By: Jennifer C. Yates

There’s great news in the treatment of hepatitis C, as several new drugs have been approved by the Food and Drug Administration and even more are  in the pipeline. But the news can also be confusing for patients and their physicians because the huge demand for these drugs has created waiting lists for them.

More than 3.2 million people in the U.S. have Hepatitis C, and many have never been treated for it or may not even know they have it. The waiting lists are expected to expand further as the next generation of drugs, known as directly acting antivirals (DAAs), are approved, leading doctors and researchers to determine the best method of prioritizing patients for these new treatments.
Researchers  at the University ofPittsburgh School of Medicine and Pitt’s Graduate School of Public Health have created a mathematical model that would assess which patients have the greatest clinical need for treatment. The results of their study were presented by Jagpreet Chhatwal, Ph.D., at the 63rd Annual Meeting of the American Association for the Study of Liver Diseases in Boston in November.

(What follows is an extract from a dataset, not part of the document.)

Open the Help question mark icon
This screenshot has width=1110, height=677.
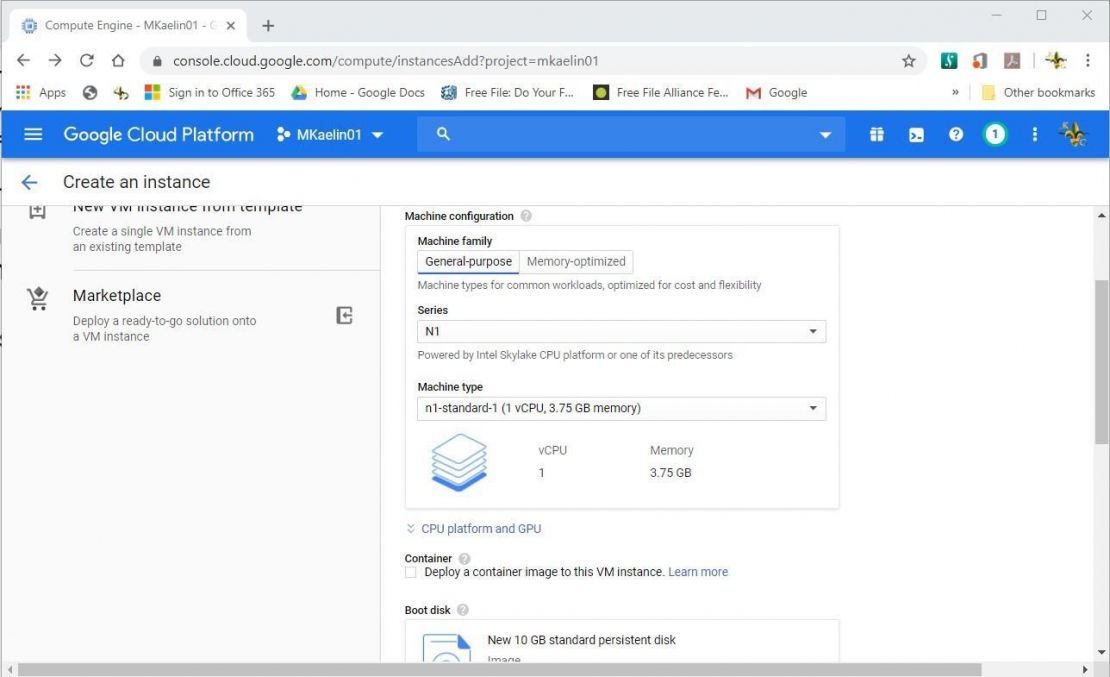pyautogui.click(x=955, y=133)
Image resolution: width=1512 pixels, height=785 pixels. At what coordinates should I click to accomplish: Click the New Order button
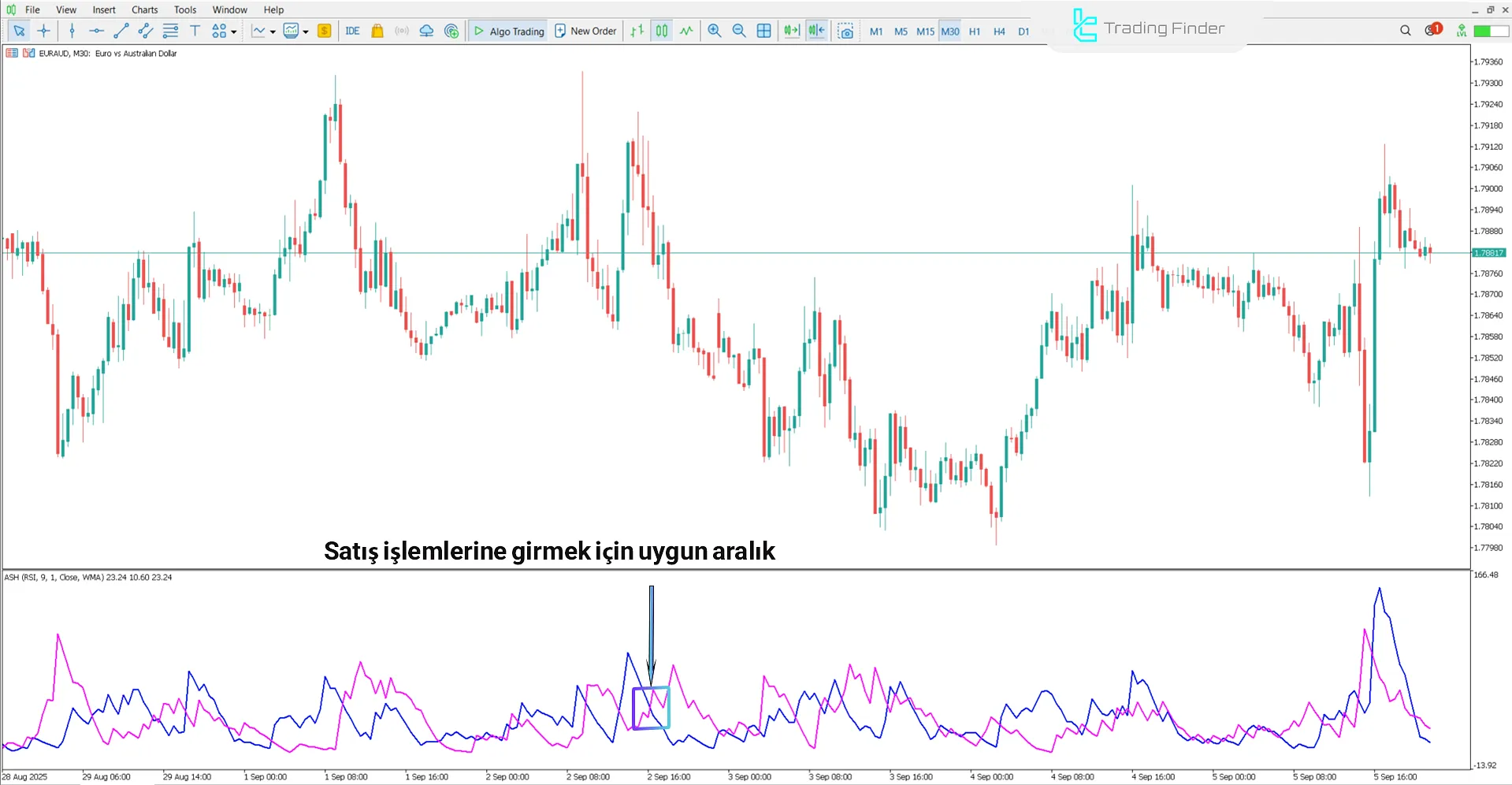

Their algorithm uses a patient’s current health state, progression of hepatitis C disease, sustained virologic response rates, patient demographics and polymorphism near gene IL28B (which predicts treatment response). Using data pulled from the registration trials of the first two DAAs (telaprevir and boceprevir) and the estimated rates of hepatitis C disease progress from several prior studies, their model projected how many years of good health could be gained by early access to treatment. In addition, the researchers also projected the number of decompensated cirrhosis, hepatocellular carcinoma, liver transplant and liver-related deaths that can be prevented per 1,000 patients.
They found that younger patients with advanced liver disease suffering from hepatitis C would benefit the most by early access to treatment with DAAs. When all other factors were equal, the projected gain in quality-adjusted life years due to immediate treatment as opposed to a one-year deferment was higher in younger patients. In addition to age, prior treatment history also played an important role in cirrhotic patients. With all other factors equal, treatment priority should be in the following order: people who have had a prior relapse, those who have had no prior treatment and those who previously partially responded. Finally, they found that age did not play any role in prioritization of patients in early stages of disease.
As drug development changes the way we treat patients with Hepatitis C, mathematical models like this are going to become increasingly more important as the medical community strives to maximize the value of new treatments.